The prices for household durable goods posted their 14th straight year-on-year increase, up 7.4 percent, and pushed up the CPI by 0.09 point in May after rising 12.8 percent (plus 0.15 point) in April.
Accommodations costs rose 11.5 percent from a year earlier with a positive 0.14-point contribution in May, accelerating from an 8.1 percent rise (plus 0.10 point) in April, as strong pent-up demand for spending on services outpaced the downward effect of subsidies. It followed no change in March and a 6.1 percent drop (minus 0.07 point) in February. The government began subsidizing domestic travel under a new nationwide discount program in October 2022. After a brief suspension during the yearend and new year holidays, it resumed the scheme on a smaller scale.
Market Consensus Before Announcement
Definition
The Tokyo CPI data covers consumer prices in the capital’s 23 wards located in the eastern part of the Tokyo Prefecture but excludes the 26 cities and other smaller municipalities that occupy larger areas in other parts of the province (islands in the Pacific Ocean are also excluded). It is a leading indicator of the national average CPI as it is released about a month ahead of the national data. The survey for the Tokyo CPI is conducted on one day around the 12th (Wednesday, Thursday or Friday) each month and its results are released toward the end of the same month or early in the following month.
The national CPI has a larger energy weight of 712 out of 10,000, compared to 470 in the Tokyo data, because the shares of consumption of electricity, gasoline and heating oil tend to be bigger in the rural areas. There is only a slight difference in the weighting of food excluding perishables between the national data (2,230) and the Tokyo data (2,144).
Description
The report tracks changes in the price of a basket of goods and services that a typical Japanese household might purchase. The preferred measure is the year over year percent change. Markets will typically pay more attention to the core measure that excludes only fresh food because volatile food prices can distort overall CPI. A second core measure that excludes energy as well is also available. As the most important inflation indicator, the CPI data are closely monitored by the Bank of Japan. Rising consumer prices may prompt the BoJ to raise interest rates in order to manage inflation and slow economic growth. Higher interest rates make holding the yen more attractive to foreign investors, and this higher level of demand will place upward pressure on the value of the yen.
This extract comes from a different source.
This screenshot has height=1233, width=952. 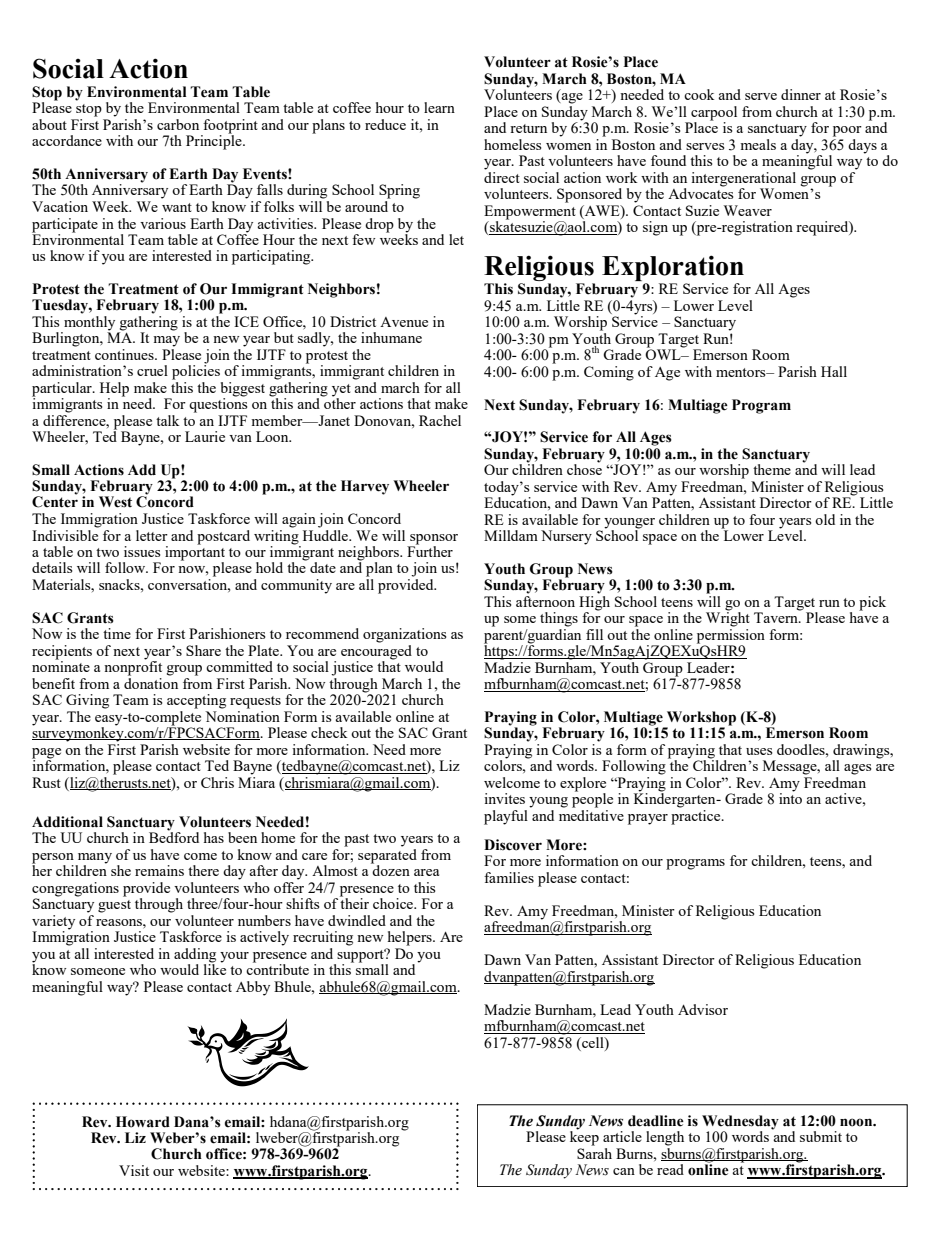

An investor who understands how inflation influences the markets will benefit over those investors that do not understand the impact. Inflation is an increase in the overall prices of goods and services. The relationship between inflation and interest rates is the key to understanding how indicators such as the CPI influence the markets and your investments.
Inflation (along with various risks) basically explains how interest rates are set on everything from your mortgage and auto loans to government securities. As the rate of inflation changes and as expectations on inflation change, the markets adjust interest rates. The effect ripples across stocks, bonds, commodities and your portfolio, often in a dramatic fashion.
By tracking inflation, whether high or low, rising or falling, investors can anticipate how different types of investments will perform. Over the long run, the bond market will rally (fall) when increases in the CPI are small (large). The equity market rallies with the bond market because low inflation promises low interest rates and is good for profits.